[SOURCE EXCERPT]
════
Even though a critical solution for product-centric companies, product lifecycle management (PLM) is often misunderstood. Common myths exist around its scope, cost, ease of use, implementation timelines, and more. By clearing up some of these misconceptions, we can better recognize PLM’s value in managing product data, processes, and decisions from inception to end-of-life.
Working as a PLM consultant, I frequently encounter various myths and misconceptions that organizations have about product lifecycle management solutions. These misconceptions often obstruct adoption and implementation of PLM that could greatly benefit product teams. Let’s explore some of the top PLM myths that need debunking:
PLM is the Same as PDM
A common confusion is assuming PLM (product lifecycle management) is analogous to PDM (product data management). While PDM focuses narrowly on managing CAD files, documents, and other product data, PLM takes a much wider, end-to-end view of a product across its full lifecycle. This stretches from initial ideation, to development, production, sales and marketing, service, and ultimately end-of-life. PDM is an important subset capability and data repository within the larger PLM framework.
════
[RECORD LIST]
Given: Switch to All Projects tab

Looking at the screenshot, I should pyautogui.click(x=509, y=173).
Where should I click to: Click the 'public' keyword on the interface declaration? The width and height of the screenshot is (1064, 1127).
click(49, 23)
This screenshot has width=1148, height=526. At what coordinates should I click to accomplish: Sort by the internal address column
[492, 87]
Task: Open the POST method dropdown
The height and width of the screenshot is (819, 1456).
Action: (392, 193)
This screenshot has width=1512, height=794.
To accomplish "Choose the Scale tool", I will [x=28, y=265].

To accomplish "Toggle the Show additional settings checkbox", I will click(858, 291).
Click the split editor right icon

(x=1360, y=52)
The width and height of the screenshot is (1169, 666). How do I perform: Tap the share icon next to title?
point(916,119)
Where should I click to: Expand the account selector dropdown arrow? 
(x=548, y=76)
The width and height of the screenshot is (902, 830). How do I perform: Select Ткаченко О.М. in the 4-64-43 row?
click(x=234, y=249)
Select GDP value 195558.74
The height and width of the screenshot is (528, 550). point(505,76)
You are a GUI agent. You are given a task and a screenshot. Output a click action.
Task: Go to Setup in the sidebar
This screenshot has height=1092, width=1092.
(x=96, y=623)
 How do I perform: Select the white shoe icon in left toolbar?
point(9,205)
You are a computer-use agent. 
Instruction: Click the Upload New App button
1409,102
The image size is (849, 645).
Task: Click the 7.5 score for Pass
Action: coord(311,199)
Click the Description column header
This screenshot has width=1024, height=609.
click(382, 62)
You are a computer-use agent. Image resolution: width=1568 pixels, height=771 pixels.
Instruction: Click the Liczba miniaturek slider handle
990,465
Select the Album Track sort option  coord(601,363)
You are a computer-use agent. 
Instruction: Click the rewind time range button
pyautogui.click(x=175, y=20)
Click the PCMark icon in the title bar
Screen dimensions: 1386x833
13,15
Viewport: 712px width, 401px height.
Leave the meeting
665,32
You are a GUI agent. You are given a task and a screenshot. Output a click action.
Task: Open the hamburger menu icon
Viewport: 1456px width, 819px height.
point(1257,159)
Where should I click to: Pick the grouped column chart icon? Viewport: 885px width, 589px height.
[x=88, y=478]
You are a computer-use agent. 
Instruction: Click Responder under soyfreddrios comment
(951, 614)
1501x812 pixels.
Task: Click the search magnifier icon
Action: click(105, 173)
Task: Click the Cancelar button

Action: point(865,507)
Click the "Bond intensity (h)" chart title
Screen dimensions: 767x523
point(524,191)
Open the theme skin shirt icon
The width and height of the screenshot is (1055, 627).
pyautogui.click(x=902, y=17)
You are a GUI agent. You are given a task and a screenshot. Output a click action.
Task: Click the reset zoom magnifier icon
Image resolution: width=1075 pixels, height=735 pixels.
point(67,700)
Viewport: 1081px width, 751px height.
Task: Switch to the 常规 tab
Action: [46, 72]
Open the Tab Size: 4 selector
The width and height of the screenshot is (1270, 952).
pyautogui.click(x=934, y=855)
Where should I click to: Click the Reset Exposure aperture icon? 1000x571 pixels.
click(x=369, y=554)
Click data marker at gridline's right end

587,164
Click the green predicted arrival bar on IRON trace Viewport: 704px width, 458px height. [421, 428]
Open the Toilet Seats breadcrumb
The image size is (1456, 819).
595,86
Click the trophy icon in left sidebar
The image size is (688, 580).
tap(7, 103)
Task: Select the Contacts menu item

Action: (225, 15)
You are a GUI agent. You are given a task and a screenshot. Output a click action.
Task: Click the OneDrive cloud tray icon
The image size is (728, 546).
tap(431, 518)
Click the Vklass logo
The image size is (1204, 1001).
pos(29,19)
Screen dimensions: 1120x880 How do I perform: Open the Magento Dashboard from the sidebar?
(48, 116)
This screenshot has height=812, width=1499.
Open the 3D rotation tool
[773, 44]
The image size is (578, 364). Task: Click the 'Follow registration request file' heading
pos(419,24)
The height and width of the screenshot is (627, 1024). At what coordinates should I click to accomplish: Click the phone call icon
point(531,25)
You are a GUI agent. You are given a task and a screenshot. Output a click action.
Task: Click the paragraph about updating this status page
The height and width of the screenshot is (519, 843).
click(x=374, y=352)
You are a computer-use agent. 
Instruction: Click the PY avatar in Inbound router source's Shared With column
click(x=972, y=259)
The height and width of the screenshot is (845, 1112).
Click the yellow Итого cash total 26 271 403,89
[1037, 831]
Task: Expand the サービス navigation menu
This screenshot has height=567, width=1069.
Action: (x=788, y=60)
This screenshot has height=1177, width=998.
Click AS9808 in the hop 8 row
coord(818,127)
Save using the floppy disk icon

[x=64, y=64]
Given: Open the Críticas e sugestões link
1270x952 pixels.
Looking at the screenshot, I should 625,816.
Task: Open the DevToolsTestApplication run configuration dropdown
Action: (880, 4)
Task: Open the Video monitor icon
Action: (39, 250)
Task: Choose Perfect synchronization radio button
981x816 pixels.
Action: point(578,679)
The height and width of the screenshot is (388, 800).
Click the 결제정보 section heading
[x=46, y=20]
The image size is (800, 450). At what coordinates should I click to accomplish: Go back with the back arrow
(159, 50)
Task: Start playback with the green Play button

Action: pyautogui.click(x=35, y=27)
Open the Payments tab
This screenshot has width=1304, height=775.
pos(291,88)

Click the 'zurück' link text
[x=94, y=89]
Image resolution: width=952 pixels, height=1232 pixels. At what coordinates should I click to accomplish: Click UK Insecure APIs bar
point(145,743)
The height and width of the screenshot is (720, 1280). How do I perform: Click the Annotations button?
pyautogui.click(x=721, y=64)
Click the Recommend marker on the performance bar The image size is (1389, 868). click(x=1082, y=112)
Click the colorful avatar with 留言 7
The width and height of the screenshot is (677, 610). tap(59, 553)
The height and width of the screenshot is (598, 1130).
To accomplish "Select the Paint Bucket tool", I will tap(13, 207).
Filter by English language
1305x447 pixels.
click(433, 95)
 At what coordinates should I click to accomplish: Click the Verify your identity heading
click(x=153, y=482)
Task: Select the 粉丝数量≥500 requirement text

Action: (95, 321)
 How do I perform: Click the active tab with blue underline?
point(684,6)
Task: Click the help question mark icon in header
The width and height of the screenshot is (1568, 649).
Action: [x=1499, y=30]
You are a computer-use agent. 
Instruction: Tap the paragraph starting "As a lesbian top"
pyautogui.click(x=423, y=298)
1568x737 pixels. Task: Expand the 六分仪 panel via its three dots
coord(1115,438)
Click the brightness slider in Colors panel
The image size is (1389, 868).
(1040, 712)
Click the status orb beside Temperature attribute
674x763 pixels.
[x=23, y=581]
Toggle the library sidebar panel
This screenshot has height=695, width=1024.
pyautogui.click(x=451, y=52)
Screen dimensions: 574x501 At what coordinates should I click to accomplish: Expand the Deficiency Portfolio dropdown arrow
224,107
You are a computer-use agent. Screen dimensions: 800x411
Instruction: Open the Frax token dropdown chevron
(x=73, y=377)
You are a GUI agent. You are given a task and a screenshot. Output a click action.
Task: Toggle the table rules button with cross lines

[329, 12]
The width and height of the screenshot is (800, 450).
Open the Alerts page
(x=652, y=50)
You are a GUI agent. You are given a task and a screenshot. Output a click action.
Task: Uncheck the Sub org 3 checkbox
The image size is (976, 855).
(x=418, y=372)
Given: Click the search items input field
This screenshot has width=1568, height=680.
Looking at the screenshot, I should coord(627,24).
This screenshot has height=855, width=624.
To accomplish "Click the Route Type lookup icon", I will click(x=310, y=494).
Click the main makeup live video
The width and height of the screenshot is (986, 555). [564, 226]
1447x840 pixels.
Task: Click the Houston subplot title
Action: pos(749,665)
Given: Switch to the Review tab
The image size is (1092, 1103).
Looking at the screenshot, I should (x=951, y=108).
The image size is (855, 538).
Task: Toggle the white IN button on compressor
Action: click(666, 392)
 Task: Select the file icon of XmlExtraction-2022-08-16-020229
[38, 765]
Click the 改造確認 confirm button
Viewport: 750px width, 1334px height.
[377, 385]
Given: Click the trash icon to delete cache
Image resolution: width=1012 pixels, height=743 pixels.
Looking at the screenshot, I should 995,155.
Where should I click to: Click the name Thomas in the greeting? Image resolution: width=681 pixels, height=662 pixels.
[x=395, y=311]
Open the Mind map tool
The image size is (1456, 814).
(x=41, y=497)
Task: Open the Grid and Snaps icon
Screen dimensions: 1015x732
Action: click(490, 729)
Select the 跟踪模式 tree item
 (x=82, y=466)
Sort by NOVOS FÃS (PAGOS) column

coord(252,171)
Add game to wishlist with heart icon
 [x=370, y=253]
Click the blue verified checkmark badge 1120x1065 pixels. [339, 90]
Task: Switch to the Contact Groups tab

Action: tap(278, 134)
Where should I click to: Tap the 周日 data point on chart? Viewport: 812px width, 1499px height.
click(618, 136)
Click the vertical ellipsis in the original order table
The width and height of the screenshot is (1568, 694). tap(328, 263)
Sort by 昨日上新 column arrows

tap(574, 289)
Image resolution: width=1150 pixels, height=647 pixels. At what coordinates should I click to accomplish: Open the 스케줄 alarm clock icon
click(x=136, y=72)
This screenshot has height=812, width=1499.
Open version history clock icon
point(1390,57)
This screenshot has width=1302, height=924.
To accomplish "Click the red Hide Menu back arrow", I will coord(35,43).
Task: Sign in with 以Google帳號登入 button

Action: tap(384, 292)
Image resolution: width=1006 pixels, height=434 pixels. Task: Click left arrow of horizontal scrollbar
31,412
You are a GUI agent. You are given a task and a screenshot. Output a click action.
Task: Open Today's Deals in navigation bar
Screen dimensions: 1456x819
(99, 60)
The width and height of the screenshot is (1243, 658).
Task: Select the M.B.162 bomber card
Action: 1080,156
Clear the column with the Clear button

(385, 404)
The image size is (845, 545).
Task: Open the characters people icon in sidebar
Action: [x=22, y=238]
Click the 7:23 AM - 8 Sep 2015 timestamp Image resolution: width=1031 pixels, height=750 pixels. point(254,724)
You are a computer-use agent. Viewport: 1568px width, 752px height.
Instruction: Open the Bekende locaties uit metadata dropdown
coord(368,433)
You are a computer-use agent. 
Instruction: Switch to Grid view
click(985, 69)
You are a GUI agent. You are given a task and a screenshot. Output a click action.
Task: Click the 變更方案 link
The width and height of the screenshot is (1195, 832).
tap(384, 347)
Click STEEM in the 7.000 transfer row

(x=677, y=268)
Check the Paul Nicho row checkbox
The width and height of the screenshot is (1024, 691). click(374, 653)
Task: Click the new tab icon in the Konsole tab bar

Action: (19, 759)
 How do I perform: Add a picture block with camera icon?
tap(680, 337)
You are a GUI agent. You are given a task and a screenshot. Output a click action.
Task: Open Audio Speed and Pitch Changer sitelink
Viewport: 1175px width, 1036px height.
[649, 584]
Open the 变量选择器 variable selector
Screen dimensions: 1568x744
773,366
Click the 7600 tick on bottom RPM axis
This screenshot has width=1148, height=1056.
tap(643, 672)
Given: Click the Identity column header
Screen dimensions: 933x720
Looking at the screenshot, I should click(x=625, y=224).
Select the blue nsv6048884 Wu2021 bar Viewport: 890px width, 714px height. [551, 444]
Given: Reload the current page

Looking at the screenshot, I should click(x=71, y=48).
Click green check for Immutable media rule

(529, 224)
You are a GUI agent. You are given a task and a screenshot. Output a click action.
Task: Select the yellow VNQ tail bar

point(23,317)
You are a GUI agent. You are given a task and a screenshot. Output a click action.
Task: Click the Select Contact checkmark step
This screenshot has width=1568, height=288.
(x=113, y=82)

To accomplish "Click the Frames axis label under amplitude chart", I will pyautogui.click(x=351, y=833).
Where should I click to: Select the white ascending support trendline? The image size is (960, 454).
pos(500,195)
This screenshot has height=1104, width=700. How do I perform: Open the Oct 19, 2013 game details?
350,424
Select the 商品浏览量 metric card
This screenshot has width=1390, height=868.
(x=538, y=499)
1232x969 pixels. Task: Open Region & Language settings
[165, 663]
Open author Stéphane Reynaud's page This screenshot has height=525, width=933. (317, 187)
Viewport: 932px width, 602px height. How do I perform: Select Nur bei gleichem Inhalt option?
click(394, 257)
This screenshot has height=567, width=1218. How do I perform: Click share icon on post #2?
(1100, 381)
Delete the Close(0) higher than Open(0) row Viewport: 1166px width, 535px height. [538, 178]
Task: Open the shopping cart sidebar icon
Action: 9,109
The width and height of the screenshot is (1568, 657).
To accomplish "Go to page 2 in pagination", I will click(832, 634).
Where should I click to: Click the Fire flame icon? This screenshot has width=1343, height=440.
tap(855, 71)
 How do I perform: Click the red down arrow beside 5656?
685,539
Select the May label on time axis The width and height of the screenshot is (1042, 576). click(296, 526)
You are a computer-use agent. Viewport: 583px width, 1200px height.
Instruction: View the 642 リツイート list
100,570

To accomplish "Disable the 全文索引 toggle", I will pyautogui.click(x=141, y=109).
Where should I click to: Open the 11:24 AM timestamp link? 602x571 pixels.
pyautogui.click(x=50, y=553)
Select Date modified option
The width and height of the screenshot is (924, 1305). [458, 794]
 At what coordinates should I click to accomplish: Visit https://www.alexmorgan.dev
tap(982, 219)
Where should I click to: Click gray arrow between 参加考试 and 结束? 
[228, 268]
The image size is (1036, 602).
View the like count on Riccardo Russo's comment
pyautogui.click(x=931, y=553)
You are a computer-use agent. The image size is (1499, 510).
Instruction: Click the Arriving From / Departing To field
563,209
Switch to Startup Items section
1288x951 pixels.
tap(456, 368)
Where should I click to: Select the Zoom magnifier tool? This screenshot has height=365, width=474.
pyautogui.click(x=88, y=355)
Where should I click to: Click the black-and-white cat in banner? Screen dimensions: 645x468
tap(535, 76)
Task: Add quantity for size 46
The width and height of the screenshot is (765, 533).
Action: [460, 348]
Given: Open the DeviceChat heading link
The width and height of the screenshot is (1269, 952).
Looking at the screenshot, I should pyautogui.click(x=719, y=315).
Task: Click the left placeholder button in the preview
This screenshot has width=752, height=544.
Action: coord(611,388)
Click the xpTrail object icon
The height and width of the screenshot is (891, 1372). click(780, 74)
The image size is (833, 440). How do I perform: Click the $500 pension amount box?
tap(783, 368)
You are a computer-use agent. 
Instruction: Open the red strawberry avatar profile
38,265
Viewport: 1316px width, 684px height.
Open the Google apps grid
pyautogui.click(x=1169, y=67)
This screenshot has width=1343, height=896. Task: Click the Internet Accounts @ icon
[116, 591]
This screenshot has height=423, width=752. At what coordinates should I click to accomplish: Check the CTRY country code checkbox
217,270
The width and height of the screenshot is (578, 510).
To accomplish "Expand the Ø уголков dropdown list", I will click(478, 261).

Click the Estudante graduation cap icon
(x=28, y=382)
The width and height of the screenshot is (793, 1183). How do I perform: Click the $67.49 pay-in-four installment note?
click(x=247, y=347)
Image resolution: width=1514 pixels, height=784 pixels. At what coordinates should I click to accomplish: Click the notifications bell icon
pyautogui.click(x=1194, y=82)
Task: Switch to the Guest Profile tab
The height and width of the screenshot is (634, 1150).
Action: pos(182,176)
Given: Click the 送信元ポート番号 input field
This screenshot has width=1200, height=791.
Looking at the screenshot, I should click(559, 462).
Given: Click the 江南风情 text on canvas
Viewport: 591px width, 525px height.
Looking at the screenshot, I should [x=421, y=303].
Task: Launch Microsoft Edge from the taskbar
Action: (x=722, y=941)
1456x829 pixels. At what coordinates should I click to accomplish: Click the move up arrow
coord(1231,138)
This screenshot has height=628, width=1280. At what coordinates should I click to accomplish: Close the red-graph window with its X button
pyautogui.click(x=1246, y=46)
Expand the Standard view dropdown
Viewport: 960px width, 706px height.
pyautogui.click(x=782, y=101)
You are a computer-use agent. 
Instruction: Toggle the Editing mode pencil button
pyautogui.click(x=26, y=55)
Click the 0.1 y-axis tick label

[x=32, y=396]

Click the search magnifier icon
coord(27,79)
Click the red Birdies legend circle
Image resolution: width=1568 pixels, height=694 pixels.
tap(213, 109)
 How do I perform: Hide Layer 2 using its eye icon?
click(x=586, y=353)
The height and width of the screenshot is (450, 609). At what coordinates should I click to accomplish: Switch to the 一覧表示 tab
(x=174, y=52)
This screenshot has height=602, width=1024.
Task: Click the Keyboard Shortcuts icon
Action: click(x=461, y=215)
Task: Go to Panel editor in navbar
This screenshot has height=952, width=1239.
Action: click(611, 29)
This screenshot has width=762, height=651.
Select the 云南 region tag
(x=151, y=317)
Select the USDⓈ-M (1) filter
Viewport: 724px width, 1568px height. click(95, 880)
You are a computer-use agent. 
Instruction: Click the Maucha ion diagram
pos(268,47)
════
[WRITTEN EXERCISE]
Rewrite the passage on PLM myths starting with "Even though a" and going on through "inception to end-of-life.", changing "misunderstood" to "poorly understood".

[COMPLETE ANSWER]
Even though a critical solution for product-centric companies, product lifecycle management (PLM) is often poorly understood. Common myths exist around its scope, cost, ease of use, implementation timelines, and more. By clearing up some of these misconceptions, we can better recognize PLM’s value in managing product data, processes, and decisions from inception to end-of-life.